Ian Mather, Observer 19th Feb. 1984
Recent Nato study concludes that USSR’s spending on arms in past 7 years has been increasing at less than half the rate previously thought.
Notice that the headline is completely misleading: the report actually describes a change in NATO estimates of Soviet military spending. What they are actually doing is anybody’s guess.
This study, taken with an earlier version by the CIA which came to similar conclusions, marks the end of a period in which inflated estimates of Soviet military spending have been accepted (at least in public) by NATO members’ governments for their political utility in justifying increases in their own military spending.
The basis for all this was the now notorious ‘Team B’ exercise in 1976 when Bush, then DCIA, invited a group of ‘hawks’ to rework the CIA’s estimates of Soviet military spending. Given the right-wing orientation of that group, no one was surprised when they concluded that the CIA’s figures were too low. The ‘Team B’ estimate (little more than a crude fraud) then became ‘fact’ and the ‘dollar gap’ was born.
The major mystery of this episode is not that the right-wing should attempt such a fraud, but that the liberal wing of the American ruling elites, especially the New York end of it, should allow them to do so with so little protest. Almost the only voice raised against the ‘Team B’ fraud was ex CIA Arthur Cox, who exploded the ‘Team B’ exercise in the New York Review of Books, 6th November 1980.
The bureaucratic struggle within the US government over the estimates of Soviet military capability tends to get overlooked in favour of the more exciting aspects of US foreign policy and the work of US intelligence agencies. This is a pity, because those estimates form the basis for the official US government definition of ‘reality’. A low estimate of Soviet spending/capabilities makes it difficult to persuade Congress to fund the military’s programs.
There is a very interesting and much neglected study of this process by Lawrence Freedman (now Professor Freedman), US Intelligence and the Soviet Strategic Threat (Macmillan 1977).

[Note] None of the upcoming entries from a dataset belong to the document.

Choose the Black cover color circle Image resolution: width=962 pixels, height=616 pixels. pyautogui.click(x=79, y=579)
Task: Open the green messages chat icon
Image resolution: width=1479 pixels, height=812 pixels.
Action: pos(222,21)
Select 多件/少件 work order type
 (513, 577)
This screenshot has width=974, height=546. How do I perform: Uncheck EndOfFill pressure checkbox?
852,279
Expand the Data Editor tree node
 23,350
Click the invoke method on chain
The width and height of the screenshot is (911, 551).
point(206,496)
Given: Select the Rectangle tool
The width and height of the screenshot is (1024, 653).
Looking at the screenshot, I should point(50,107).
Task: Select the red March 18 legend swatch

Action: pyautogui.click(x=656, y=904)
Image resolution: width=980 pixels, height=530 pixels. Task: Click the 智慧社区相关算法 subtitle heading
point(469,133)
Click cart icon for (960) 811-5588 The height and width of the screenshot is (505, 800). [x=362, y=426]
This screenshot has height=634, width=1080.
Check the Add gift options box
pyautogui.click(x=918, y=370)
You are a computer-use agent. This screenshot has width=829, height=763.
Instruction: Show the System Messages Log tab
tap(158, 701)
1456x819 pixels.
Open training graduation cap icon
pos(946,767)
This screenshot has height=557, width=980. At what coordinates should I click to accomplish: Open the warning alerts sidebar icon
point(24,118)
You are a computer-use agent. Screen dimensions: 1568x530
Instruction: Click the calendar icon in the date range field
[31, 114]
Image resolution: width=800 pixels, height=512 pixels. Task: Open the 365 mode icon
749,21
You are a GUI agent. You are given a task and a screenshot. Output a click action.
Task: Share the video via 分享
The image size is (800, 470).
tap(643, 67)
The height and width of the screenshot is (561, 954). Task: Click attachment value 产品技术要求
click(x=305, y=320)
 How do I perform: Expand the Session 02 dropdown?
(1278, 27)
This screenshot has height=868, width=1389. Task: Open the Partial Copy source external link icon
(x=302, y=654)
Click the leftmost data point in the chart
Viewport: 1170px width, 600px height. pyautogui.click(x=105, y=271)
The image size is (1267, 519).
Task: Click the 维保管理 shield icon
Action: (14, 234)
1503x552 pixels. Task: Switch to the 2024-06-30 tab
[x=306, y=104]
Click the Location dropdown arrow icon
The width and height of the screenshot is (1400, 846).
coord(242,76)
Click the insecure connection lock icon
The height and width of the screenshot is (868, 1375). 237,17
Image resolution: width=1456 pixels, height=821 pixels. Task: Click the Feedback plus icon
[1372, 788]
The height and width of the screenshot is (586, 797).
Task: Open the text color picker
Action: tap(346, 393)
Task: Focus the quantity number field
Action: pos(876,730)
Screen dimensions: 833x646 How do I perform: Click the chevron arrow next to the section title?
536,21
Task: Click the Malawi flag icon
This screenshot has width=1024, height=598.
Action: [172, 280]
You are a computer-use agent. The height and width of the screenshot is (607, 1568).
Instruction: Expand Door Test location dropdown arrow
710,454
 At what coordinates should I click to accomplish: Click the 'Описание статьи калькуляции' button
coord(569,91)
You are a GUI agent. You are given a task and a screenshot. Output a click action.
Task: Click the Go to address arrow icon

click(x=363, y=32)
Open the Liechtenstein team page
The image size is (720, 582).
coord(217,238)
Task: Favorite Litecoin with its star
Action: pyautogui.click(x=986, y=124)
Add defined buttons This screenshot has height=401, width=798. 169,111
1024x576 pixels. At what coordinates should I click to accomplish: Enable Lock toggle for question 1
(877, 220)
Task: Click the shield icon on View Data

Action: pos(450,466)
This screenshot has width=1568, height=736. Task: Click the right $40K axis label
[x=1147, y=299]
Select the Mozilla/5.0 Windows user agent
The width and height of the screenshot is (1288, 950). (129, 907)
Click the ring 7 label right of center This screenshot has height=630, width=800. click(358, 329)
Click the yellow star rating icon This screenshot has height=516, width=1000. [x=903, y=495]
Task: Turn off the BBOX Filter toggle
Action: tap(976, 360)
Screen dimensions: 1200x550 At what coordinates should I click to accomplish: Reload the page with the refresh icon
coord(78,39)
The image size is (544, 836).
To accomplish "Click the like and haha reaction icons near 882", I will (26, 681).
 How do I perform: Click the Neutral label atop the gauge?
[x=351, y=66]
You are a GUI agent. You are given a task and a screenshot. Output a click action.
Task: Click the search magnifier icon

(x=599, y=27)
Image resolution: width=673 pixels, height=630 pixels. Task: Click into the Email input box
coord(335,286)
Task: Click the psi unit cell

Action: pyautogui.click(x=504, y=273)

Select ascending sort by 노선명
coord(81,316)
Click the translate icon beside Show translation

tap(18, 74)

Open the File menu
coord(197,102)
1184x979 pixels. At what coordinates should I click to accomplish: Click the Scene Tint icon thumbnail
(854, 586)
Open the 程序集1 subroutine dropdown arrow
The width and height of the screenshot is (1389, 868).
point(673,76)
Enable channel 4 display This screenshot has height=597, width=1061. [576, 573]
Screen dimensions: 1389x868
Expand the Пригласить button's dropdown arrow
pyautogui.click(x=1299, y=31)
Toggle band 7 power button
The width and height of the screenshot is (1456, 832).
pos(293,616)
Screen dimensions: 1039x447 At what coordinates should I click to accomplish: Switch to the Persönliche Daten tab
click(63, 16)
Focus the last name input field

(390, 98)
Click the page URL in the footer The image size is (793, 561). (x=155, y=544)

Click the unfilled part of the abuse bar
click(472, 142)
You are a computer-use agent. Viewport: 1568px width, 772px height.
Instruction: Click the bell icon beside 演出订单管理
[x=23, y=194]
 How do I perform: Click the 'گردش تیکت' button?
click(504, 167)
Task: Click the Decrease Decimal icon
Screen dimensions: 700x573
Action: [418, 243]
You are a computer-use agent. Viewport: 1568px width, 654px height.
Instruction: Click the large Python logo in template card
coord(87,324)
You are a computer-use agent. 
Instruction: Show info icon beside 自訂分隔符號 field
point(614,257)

Freedman, in this minutely detailed account of the post-war estimates ‘game’, attempts to steer a course between, on the one hand, the way intelligence estimates are simply doctored to extort money out of Congress, and, on the other, are the consequences of genuine uncertainty and disinterested academic study.
Freedman’s relatively sanguine (1976) view of this balance can hardly have survived the gross fraud perpetrated by ‘Team B’ and the subsequent open manipulation of the estimates for political ends.
This NATO study looks like a fairly tricky piece of work. It seems to want to justify the scare-mongering of the past 8 years by claiming that the ‘Team B’ estimates were correct at the time, while simultaneously claiming that Soviet military spending has slowed since then. This will justify reductions in future NATO increases in military spending. (Without reading the actual report it is impossible to know how its authors manage to convince us – or themselves – that the USSR’s military spending should be slowing down during a period of rapid NATO increases.)
I would guess that this study signifies a somewhat belated recognition of the damage the current enormous US military expenditure is doing to the world economy via the Federal deficit and the resulting high US interest rates. In one sense, the US deficit just is that military spending; and in the end US capitalism is first and foremost interested in its own health, regardless of the niceties of ideology. Somewhere inside the Reagan administration the US business world has been ringing alarm bells about US military spending, just as it did in the late 1960s over expenditure on the Vietnam War.
This time round, it remains to be seen if the Pentagon can, in fact, be reined in.